Kaza is a village located in Guntur district, Andhra Pradesh, India. The commerce is driven by its proximity to NH-16 and Acharya Nagarajuna University. Kaza falls under Guntur revenue division. Saint Narayana Teertha was born here.

== Geography ==

Kaza is situated to the southwest of the mandal headquarters, Mangalagiri, at . It is spread over an area of 1818 ha.

== Demographics ==

As of 2011 Census of India, Kaza had a population of 10,148 with 2490 households. The total population constitute, 5,708 males and 4,440 females —a sex ratio of 779 females per 1000 males. 955 children are in the age group of 0–6 years, of which 485 are boys and 470 are girls —a ratio of 969 per 1000. The average literacy rate stands at 69.06% with 6,349 literates, significantly higher than the state average of 67.41%.

== Government and politics ==

Kaza gram panchayat is the local self-government of the village. It is divided into wards and each ward is represented by a ward member. The village forms a part of Andhra Pradesh Capital Region and is under the jurisdiction of APCRDA.

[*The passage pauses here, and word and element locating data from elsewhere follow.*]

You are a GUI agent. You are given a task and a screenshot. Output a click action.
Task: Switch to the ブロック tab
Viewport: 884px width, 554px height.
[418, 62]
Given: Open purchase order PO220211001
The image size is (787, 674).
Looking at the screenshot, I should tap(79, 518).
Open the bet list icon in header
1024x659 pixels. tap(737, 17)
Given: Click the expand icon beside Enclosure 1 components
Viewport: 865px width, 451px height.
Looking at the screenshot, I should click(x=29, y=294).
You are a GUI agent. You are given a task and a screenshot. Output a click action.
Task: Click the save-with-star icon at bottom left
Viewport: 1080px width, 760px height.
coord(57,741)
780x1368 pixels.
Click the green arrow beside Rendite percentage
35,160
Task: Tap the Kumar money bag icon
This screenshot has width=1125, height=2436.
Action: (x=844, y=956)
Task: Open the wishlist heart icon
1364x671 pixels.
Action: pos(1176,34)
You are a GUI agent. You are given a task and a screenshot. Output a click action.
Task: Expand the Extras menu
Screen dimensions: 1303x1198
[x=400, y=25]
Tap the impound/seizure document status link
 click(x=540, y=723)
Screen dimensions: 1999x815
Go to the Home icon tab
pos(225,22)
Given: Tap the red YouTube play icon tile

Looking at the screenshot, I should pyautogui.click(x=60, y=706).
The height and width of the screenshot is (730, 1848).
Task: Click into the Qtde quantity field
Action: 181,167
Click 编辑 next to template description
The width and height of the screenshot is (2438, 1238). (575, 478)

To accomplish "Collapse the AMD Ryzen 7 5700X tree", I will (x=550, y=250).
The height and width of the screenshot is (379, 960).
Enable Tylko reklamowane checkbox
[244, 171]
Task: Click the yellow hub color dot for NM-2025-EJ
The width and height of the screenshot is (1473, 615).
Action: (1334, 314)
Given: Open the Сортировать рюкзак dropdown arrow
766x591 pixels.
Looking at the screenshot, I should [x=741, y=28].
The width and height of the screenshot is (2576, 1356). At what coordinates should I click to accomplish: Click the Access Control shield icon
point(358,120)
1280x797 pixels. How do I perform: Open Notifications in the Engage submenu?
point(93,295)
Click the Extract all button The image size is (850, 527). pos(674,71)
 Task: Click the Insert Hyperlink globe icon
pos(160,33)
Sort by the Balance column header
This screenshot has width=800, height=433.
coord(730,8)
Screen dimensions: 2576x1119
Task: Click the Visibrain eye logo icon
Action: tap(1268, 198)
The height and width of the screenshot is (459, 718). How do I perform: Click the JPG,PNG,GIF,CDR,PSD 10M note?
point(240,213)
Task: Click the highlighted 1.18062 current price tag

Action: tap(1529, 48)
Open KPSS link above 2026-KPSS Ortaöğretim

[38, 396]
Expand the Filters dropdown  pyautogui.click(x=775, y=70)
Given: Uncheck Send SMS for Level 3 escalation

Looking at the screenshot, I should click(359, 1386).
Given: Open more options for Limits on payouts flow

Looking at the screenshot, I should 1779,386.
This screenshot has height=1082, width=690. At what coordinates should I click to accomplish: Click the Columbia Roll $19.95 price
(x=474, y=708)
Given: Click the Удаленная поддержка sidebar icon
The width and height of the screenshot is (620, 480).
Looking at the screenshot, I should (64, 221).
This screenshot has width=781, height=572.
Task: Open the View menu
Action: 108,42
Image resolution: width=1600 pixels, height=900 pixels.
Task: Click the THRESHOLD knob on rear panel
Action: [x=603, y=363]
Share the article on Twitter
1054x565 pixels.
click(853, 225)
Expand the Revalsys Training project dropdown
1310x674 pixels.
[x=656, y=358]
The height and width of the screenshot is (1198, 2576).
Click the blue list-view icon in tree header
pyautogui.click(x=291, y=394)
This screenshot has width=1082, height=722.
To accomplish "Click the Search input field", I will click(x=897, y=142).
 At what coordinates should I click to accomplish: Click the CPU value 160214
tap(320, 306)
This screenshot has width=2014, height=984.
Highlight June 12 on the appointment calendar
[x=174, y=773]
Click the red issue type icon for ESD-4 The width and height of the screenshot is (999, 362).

Kaza village is a part of Mangalagiri assembly constituency for Andhra Pradesh Legislative Assembly. The assembly segment is in a part of Guntur (Lok Sabha constituency).

== Education ==

As per the school information report for the academic year 2018–19, the village has a total of 4 schools. These include one MPP, 3 private schools.

== Transport ==

Kaza lies on National Highway 16. APSRTC provides bus services from nearest depot in Guntur to intrastate and interstate destinations. Apart from being accessible to many railway stations inside the city, the nearest railway station is Nagarjuna Nagar Halt. The Nambur Railway station in the city is closest major station to Kaza and is also being planned to become one of the junction stations in Guntur once the Amaravati railway line realises.